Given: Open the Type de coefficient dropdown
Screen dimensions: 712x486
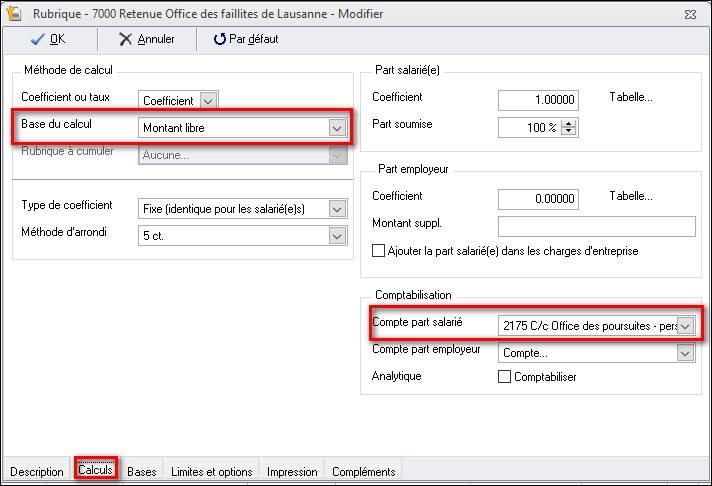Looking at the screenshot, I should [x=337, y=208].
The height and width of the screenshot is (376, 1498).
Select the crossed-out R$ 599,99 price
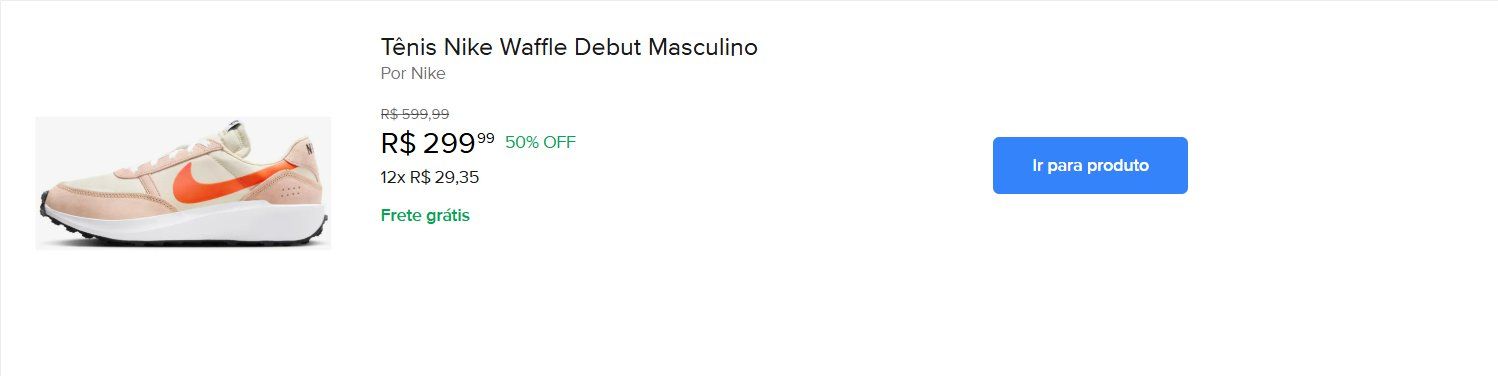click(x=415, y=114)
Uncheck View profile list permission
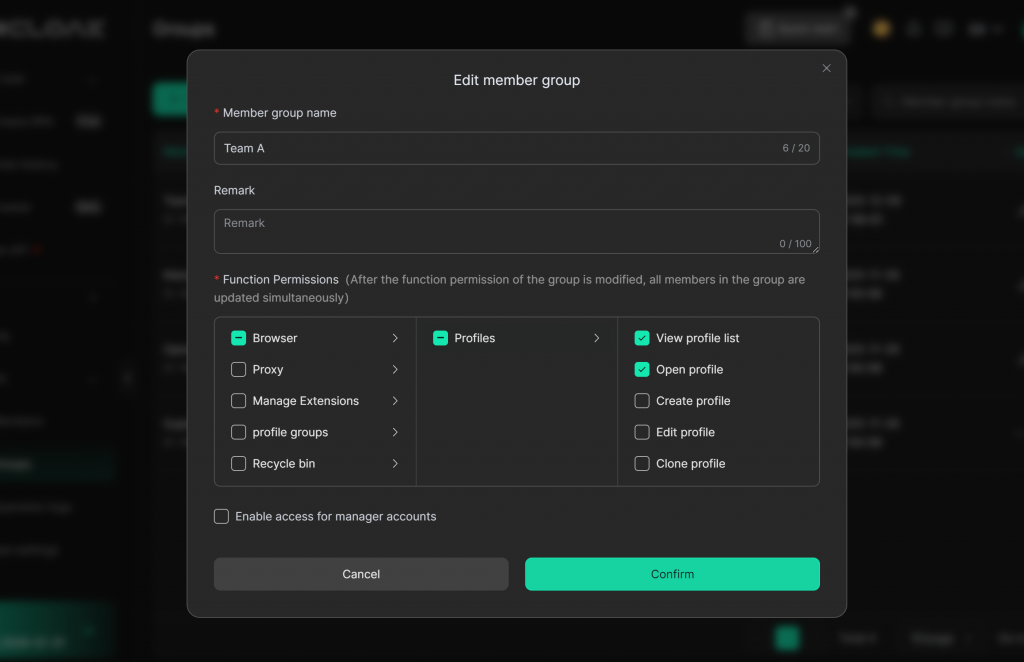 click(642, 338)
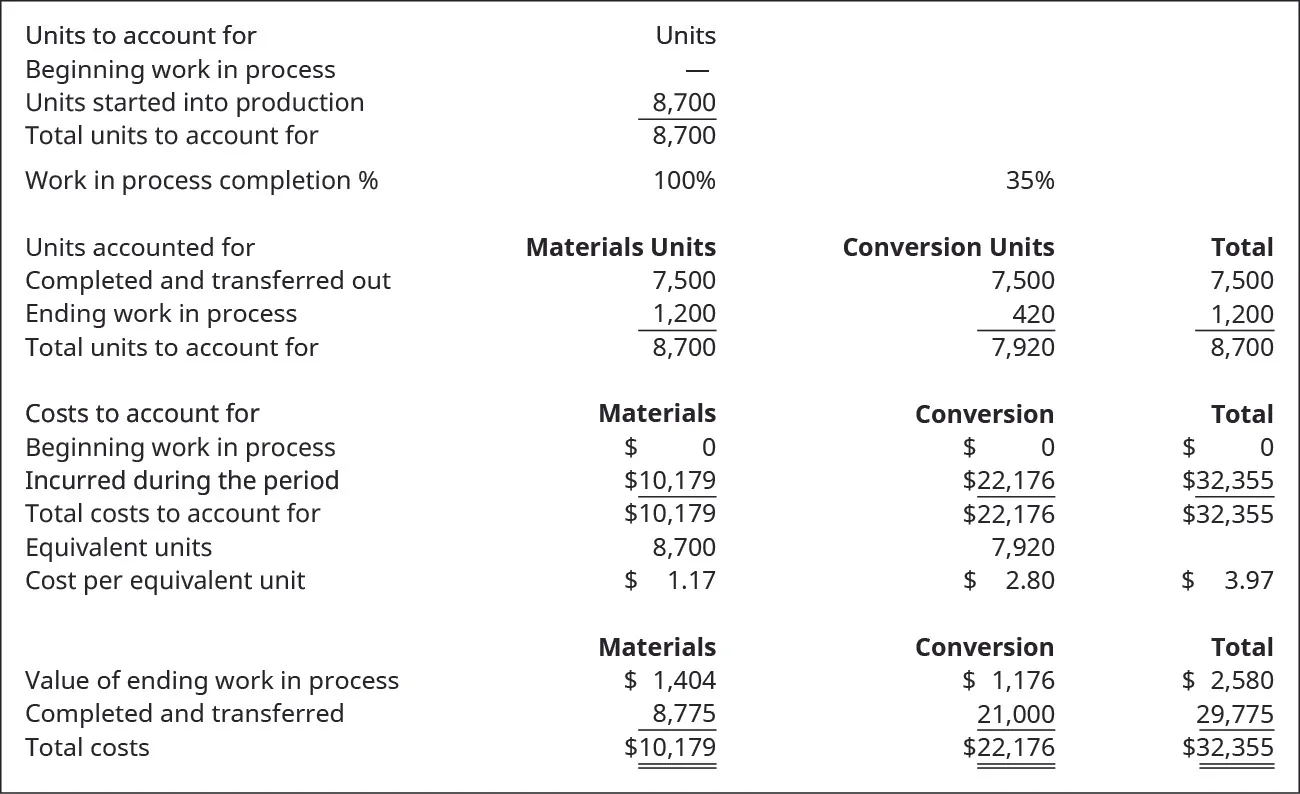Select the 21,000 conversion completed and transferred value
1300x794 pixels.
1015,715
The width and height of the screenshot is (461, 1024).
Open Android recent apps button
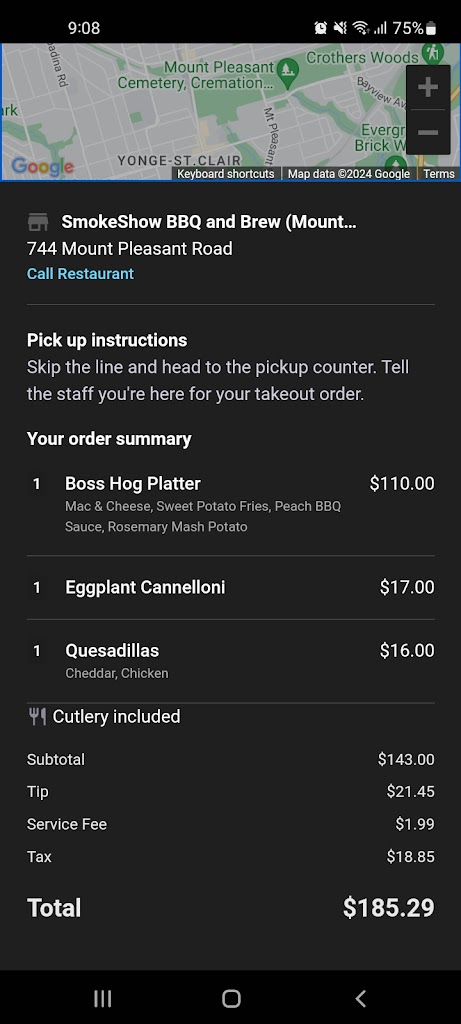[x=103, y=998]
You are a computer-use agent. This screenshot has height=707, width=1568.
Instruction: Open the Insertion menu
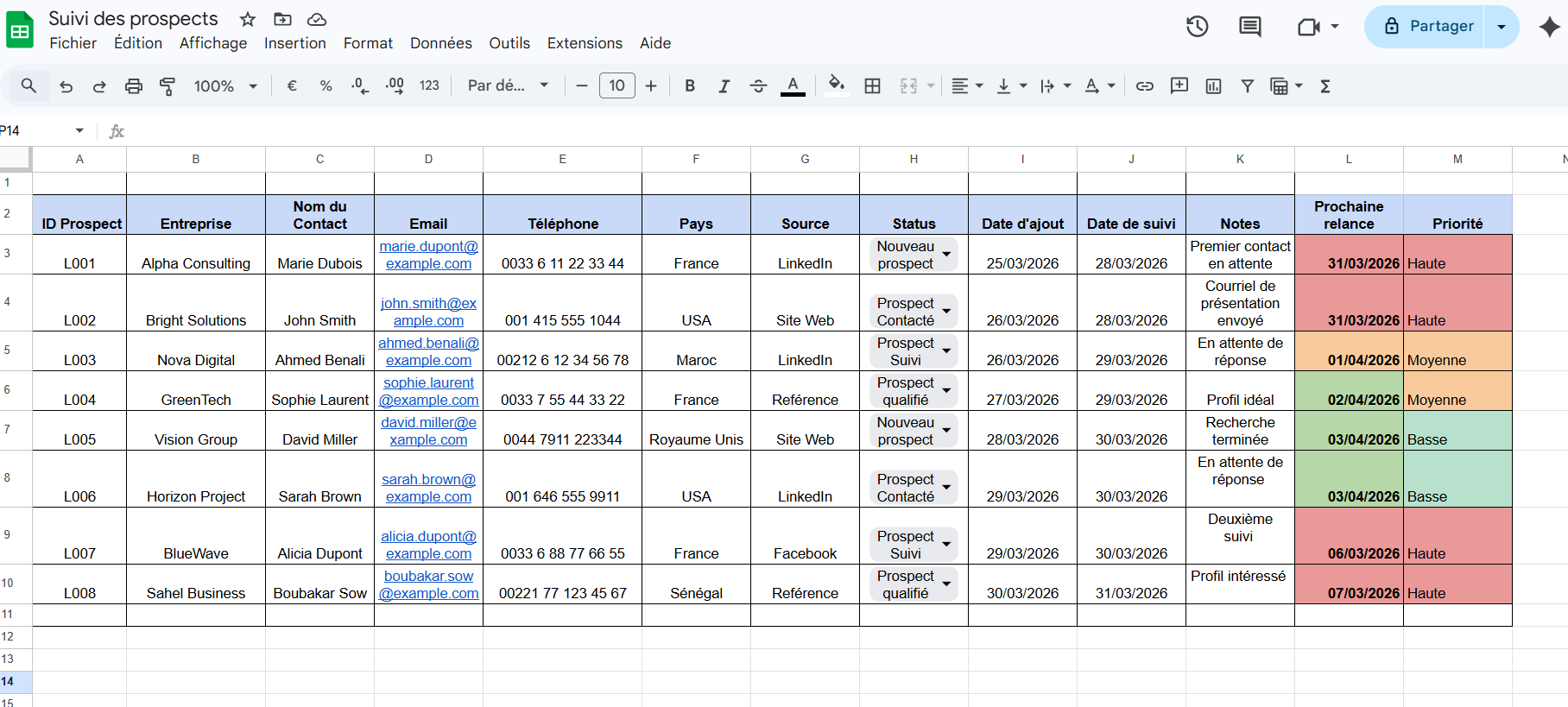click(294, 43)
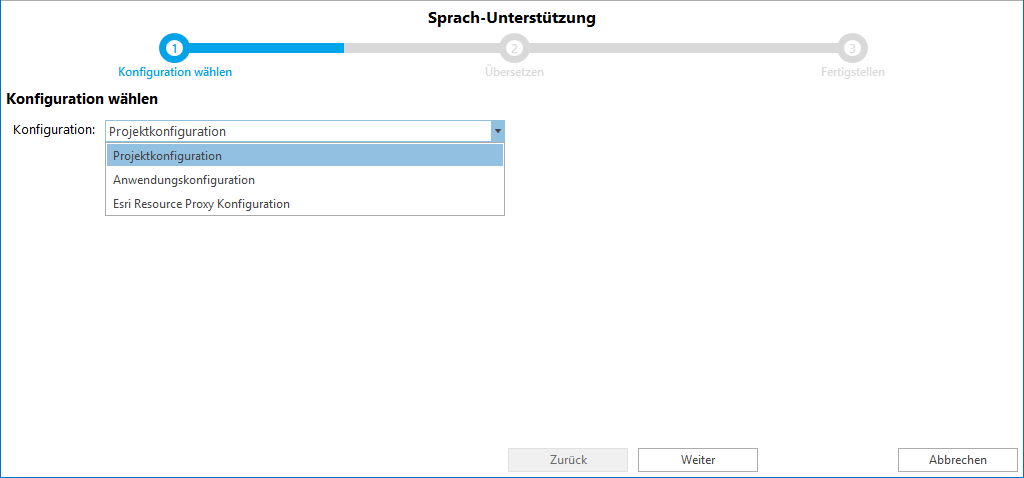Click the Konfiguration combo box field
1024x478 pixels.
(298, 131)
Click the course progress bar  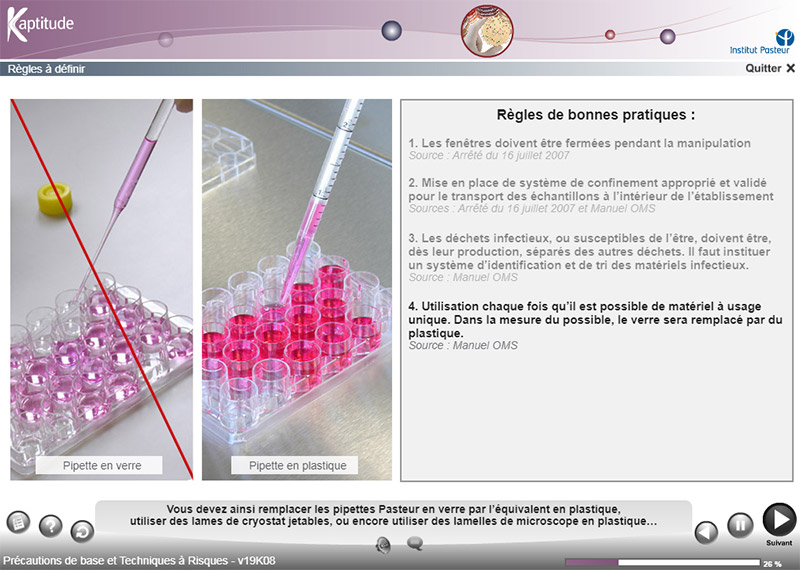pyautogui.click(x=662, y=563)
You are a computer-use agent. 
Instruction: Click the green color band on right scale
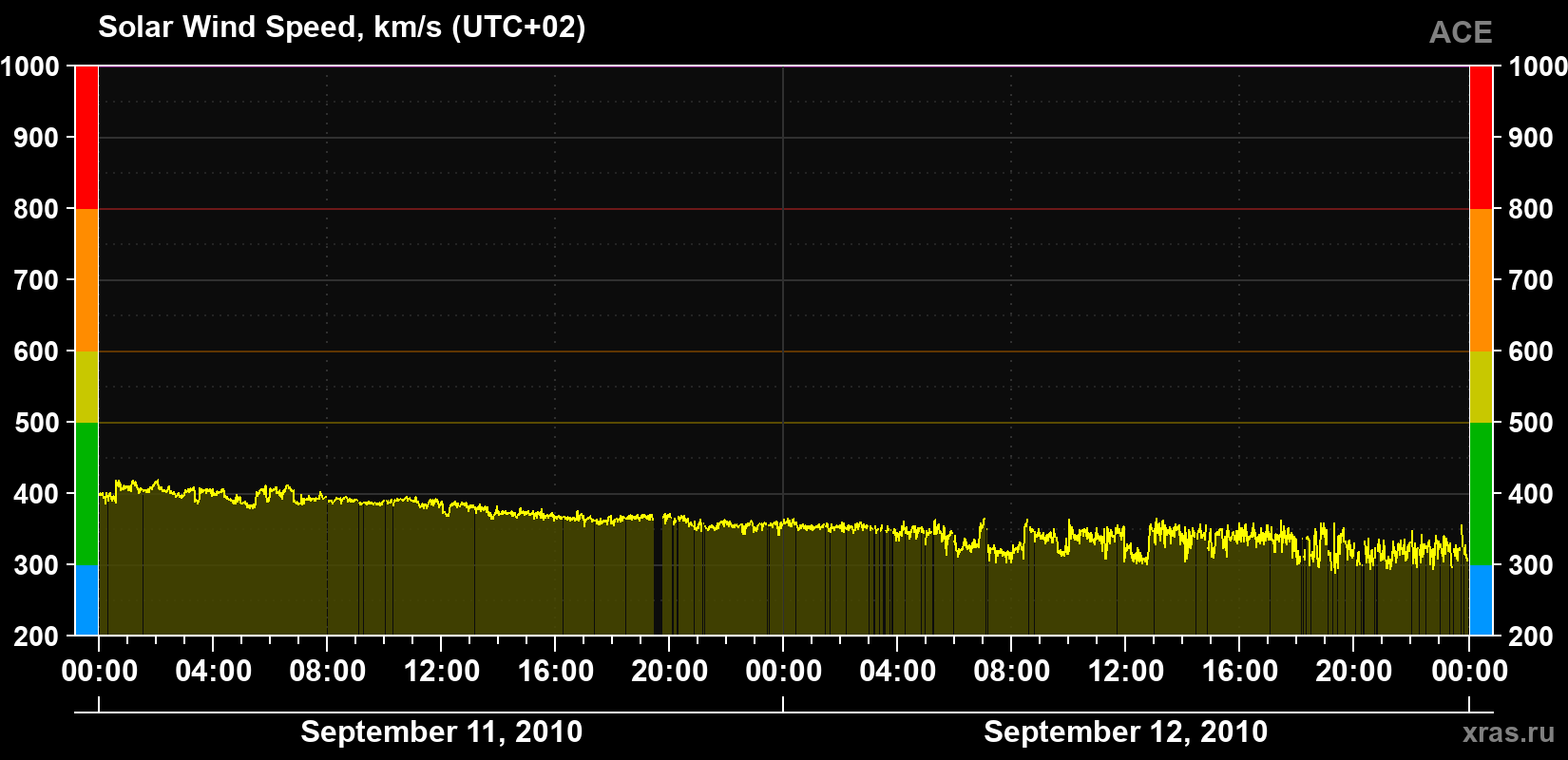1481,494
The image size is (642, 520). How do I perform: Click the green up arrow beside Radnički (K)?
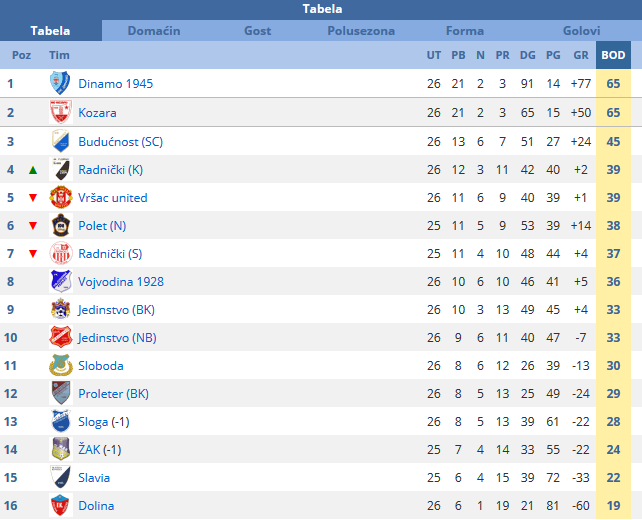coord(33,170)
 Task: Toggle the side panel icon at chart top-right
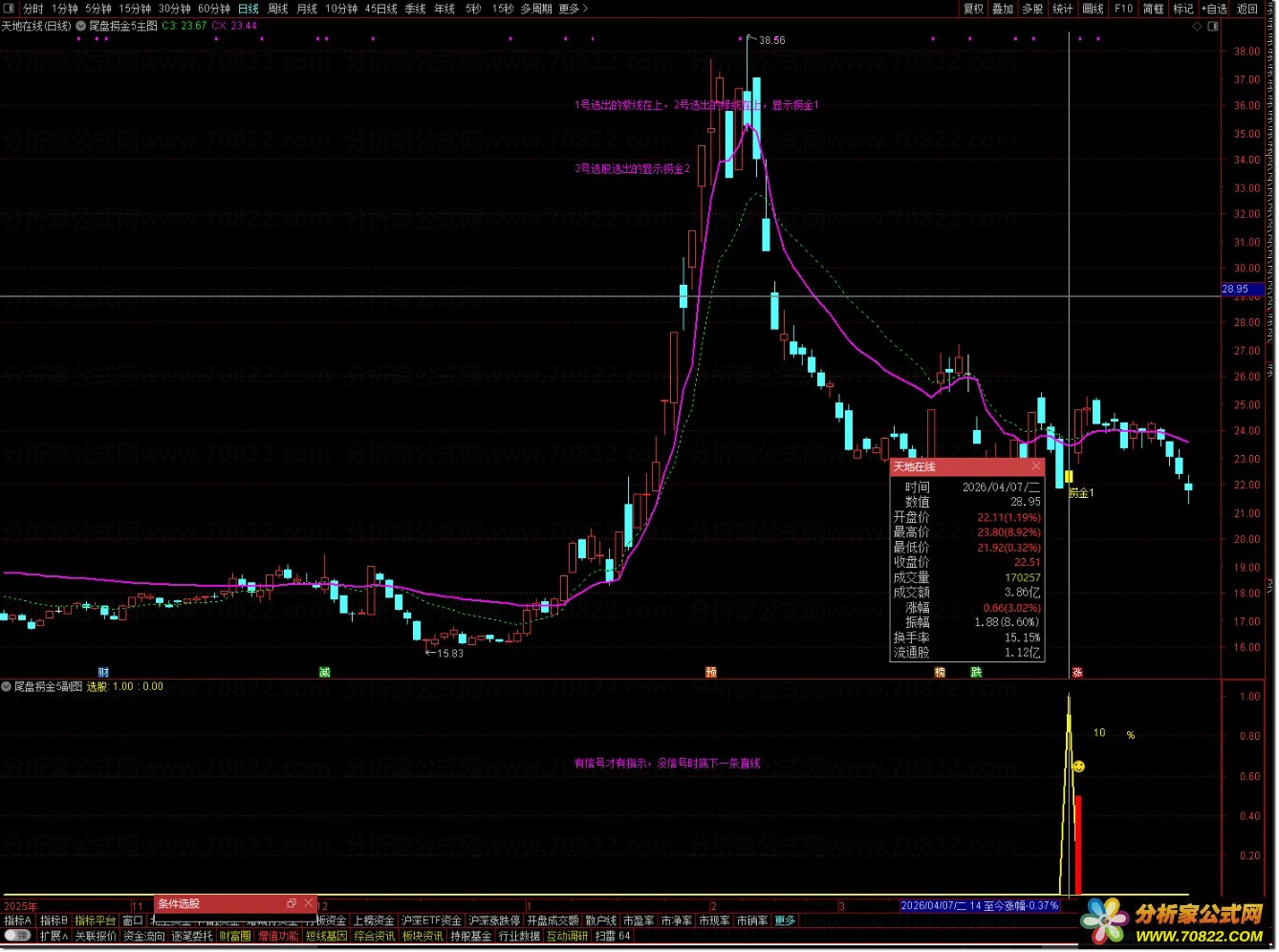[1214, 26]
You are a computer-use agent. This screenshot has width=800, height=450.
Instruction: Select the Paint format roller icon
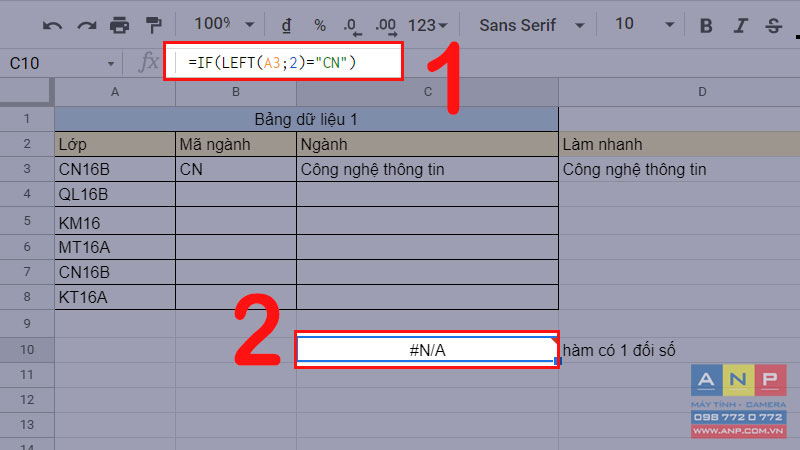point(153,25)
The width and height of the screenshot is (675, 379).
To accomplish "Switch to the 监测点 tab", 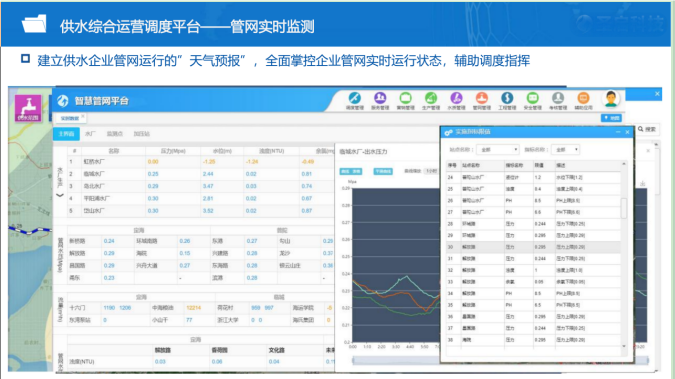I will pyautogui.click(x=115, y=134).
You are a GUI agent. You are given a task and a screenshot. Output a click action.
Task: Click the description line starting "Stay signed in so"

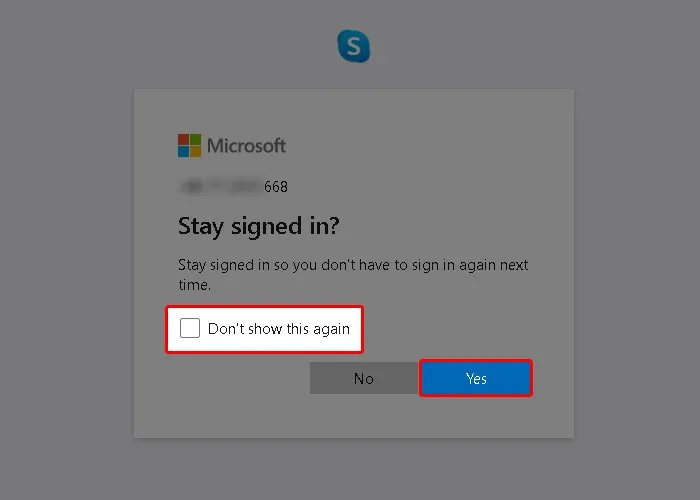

**********

Would you report every line of the entries above containing the word "This"?

** RESULT OF THE EXERCISE **
You are a computer-use agent. This screenshot has height=707, width=1568.
You are a computer-use agent. This screenshot has width=800, height=450.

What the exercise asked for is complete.